§ TU TAREA
Repite estas líneas sin cambiar nada.

§ MATERIAL DE ENTRADA

= = = = = = =

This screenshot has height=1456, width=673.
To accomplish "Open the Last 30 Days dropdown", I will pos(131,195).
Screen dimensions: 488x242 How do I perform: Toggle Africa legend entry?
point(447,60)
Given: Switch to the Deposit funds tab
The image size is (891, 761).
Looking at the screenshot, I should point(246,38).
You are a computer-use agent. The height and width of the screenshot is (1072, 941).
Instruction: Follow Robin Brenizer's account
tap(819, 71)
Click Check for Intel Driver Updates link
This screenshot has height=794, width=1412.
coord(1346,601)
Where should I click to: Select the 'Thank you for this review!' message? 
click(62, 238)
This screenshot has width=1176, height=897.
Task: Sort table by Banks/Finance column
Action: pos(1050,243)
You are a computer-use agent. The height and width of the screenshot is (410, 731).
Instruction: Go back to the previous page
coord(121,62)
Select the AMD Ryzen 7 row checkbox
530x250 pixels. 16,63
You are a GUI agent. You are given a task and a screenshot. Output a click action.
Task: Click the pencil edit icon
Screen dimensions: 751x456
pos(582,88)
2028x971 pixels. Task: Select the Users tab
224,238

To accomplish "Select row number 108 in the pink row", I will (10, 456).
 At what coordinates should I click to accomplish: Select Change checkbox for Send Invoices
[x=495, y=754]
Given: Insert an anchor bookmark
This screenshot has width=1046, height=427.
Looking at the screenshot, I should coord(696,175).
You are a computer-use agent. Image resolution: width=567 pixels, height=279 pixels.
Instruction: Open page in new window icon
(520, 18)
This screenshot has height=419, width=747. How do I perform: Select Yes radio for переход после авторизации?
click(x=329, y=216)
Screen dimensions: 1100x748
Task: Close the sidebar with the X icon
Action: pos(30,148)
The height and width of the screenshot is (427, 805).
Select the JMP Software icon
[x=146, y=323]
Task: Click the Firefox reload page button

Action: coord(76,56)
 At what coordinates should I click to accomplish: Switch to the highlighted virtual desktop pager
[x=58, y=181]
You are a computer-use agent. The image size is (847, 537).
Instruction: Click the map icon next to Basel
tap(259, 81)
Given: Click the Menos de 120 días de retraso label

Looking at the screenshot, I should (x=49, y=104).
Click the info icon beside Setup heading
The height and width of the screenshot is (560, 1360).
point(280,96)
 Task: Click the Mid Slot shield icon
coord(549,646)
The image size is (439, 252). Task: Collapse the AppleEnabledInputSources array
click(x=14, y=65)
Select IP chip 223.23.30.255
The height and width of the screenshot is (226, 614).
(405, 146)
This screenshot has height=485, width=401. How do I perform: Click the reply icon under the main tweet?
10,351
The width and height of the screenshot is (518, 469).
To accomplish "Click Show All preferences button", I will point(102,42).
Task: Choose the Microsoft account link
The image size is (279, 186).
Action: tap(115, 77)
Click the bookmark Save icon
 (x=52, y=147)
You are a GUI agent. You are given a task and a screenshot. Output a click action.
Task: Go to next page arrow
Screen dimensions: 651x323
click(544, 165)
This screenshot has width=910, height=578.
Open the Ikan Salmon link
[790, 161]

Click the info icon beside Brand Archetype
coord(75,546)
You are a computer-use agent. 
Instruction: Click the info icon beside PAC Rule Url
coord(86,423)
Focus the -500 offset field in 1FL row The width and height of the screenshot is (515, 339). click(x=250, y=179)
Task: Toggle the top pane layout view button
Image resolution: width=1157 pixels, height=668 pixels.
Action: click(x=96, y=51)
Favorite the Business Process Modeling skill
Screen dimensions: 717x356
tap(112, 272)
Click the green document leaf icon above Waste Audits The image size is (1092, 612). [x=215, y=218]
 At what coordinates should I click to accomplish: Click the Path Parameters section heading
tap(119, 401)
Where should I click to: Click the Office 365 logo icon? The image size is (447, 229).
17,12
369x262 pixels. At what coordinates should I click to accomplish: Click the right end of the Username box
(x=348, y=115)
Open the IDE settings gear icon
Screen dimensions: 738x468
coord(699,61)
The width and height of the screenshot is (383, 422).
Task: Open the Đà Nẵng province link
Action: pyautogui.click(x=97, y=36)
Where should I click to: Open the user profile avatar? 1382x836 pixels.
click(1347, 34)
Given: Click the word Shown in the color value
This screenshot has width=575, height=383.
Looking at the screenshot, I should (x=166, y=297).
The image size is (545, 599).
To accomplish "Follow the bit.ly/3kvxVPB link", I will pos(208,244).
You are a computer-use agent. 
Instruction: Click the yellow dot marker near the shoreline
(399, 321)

= = = = = = =

§ RESPUESTA DEL EJERCICIO
This screenshot has height=1456, width=673.
To accomplish "Open the Last 30 Days dropdown", I will pos(131,195).
Screen dimensions: 488x242 How do I perform: Toggle Africa legend entry?
point(447,60)
Given: Switch to the Deposit funds tab
The image size is (891, 761).
Looking at the screenshot, I should point(246,38).
You are a computer-use agent. The height and width of the screenshot is (1072, 941).
Instruction: Follow Robin Brenizer's account
tap(819, 71)
Click Check for Intel Driver Updates link
This screenshot has height=794, width=1412.
coord(1346,601)
Where should I click to: Select the 'Thank you for this review!' message? 
click(62, 238)
This screenshot has width=1176, height=897.
Task: Sort table by Banks/Finance column
Action: pos(1050,243)
You are a computer-use agent. The height and width of the screenshot is (410, 731).
Instruction: Go back to the previous page
coord(121,62)
Select the AMD Ryzen 7 row checkbox
530x250 pixels. 16,63
You are a GUI agent. You are given a task and a screenshot. Output a click action.
Task: Click the pencil edit icon
Screen dimensions: 751x456
pos(582,88)
2028x971 pixels. Task: Select the Users tab
224,238

To accomplish "Select row number 108 in the pink row", I will (10, 456).
 At what coordinates should I click to accomplish: Select Change checkbox for Send Invoices
[x=495, y=754]
Given: Insert an anchor bookmark
This screenshot has width=1046, height=427.
Looking at the screenshot, I should coord(696,175).
You are a computer-use agent. Image resolution: width=567 pixels, height=279 pixels.
Instruction: Open page in new window icon
(520, 18)
This screenshot has height=419, width=747. How do I perform: Select Yes radio for переход после авторизации?
click(x=329, y=216)
Screen dimensions: 1100x748
Task: Close the sidebar with the X icon
Action: pos(30,148)
The height and width of the screenshot is (427, 805).
Select the JMP Software icon
[x=146, y=323]
Task: Click the Firefox reload page button

Action: coord(76,56)
 At what coordinates should I click to accomplish: Switch to the highlighted virtual desktop pager
[x=58, y=181]
You are a computer-use agent. The image size is (847, 537).
Instruction: Click the map icon next to Basel
tap(259, 81)
Given: Click the Menos de 120 días de retraso label

Looking at the screenshot, I should (x=49, y=104).
Click the info icon beside Setup heading
The height and width of the screenshot is (560, 1360).
point(280,96)
 Task: Click the Mid Slot shield icon
coord(549,646)
The image size is (439, 252). Task: Collapse the AppleEnabledInputSources array
click(x=14, y=65)
Select IP chip 223.23.30.255
The height and width of the screenshot is (226, 614).
(405, 146)
This screenshot has height=485, width=401. How do I perform: Click the reply icon under the main tweet?
10,351
The width and height of the screenshot is (518, 469).
To accomplish "Click Show All preferences button", I will point(102,42).
Task: Choose the Microsoft account link
The image size is (279, 186).
Action: tap(115, 77)
Click the bookmark Save icon
 (x=52, y=147)
You are a GUI agent. You are given a task and a screenshot. Output a click action.
Task: Go to next page arrow
Screen dimensions: 651x323
click(544, 165)
This screenshot has width=910, height=578.
Open the Ikan Salmon link
[790, 161]

Click the info icon beside Brand Archetype
coord(75,546)
You are a computer-use agent. 
Instruction: Click the info icon beside PAC Rule Url
coord(86,423)
Focus the -500 offset field in 1FL row The width and height of the screenshot is (515, 339). click(x=250, y=179)
Task: Toggle the top pane layout view button
Image resolution: width=1157 pixels, height=668 pixels.
Action: click(x=96, y=51)
Favorite the Business Process Modeling skill
Screen dimensions: 717x356
tap(112, 272)
Click the green document leaf icon above Waste Audits The image size is (1092, 612). [x=215, y=218]
 At what coordinates should I click to accomplish: Click the Path Parameters section heading
tap(119, 401)
Where should I click to: Click the Office 365 logo icon? The image size is (447, 229).
17,12
369x262 pixels. At what coordinates should I click to accomplish: Click the right end of the Username box
(x=348, y=115)
Open the IDE settings gear icon
Screen dimensions: 738x468
coord(699,61)
The width and height of the screenshot is (383, 422).
Task: Open the Đà Nẵng province link
Action: pyautogui.click(x=97, y=36)
Where should I click to: Open the user profile avatar? 1382x836 pixels.
click(1347, 34)
Given: Click the word Shown in the color value
This screenshot has width=575, height=383.
Looking at the screenshot, I should (x=166, y=297).
The image size is (545, 599).
To accomplish "Follow the bit.ly/3kvxVPB link", I will pos(208,244).
You are a computer-use agent. 
Instruction: Click the yellow dot marker near the shoreline
(399, 321)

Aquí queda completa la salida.